Mais au lieu d’encaisser cette valeur ou de frapper un coup de circuit avec Zegras, Kent Hughes a préféré le prolonger, convaincu qu’il venait de sécuriser une aubaine. 

Ce refus de l'échanger , déjà incompréhensible à l’époque, prend aujourd’hui des allures de farce. Montréal aurait pu transformer un joueur marginal en superstar. Au lieu de ça, il a choisi la prudence, la fameuse « culture de vestiaire », ce bouclier derrière lequel l’organisation se cache, qui marche on doit l'avouer... mais qui nous coûte souvent un prodige. 

Aujourd’hui, le contrat d'evans qu’on vantait comme un vol ressemble davantage à un poids mort.

Et pendant ce temps, Zegras incarne tout ce qui manque sur le trio d'Ivan Demidov: le flair, la confiance, la personnalité. Il a non seulement la technique d’un prodige, mais aussi la prestance d’un meneur.

Sur la glace, il respire la liberté. Hors glace, il inspire la jeunesse. Il est exactement le genre de joueur que Cole Demidov aurait pu compléter à merveille, sans oublier que Cole Caufield est son ami intime.

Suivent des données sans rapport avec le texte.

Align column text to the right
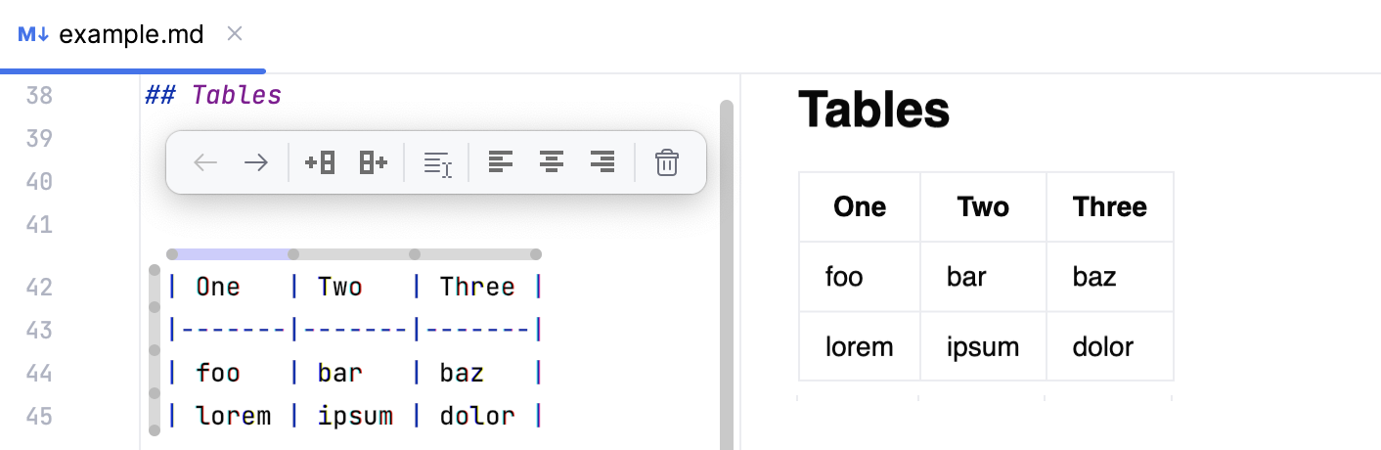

Les partisans les ont vus rire ensemble à l’échauffement, se saluer longuement avant la mise au jeu. Ils ont même partagé le même toit l’été dernier, s’entraînant côte à côte. Tout était en place pour que Zegras rejoigne Caufield à Montréal. Il ne manquait qu’un peu de courage.

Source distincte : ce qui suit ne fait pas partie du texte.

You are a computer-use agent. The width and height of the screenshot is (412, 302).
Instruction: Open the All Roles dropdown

Jake Evans, lui, incarne l’inverse. Un joueur appliqué, discipliné, irréprochable dans l’attitude, mais qui a cessé d’évoluer.

Il ne dérange plus, ne provoque plus rien. À 2,85 millions par saison pour trois ans encore, son contrat (sans compter cette année), autrefois salué comme une aubaine, est désormais un boulet. Hughes croyait sécuriser un monstre défensif à bas prix. Il a enfermé le club dans un compromis nuisible.

La réalité, c’est que le hockey d’aujourd’hui récompense le talent, pas les Jake Evans de ce monde. Les Flyers ont pris un risque, et ils en récoltent déjà les fruits. Zegras a déjà 15 points (4 buts, 11 passes) en 13 matchs. Il anime l’avantage numérique, il inspire Michkov et il s’impose comme un joueur "deux sens" plus complet qu’on ne l’imaginait.

Et hier soir, au Centre Bell, quand Trevor Zegras a marqué ce but au ralenti, toute la ville a compris que la vraie gifle n’était pas celle encaissée par Montembeault. Elle venait de la direction du Canadien.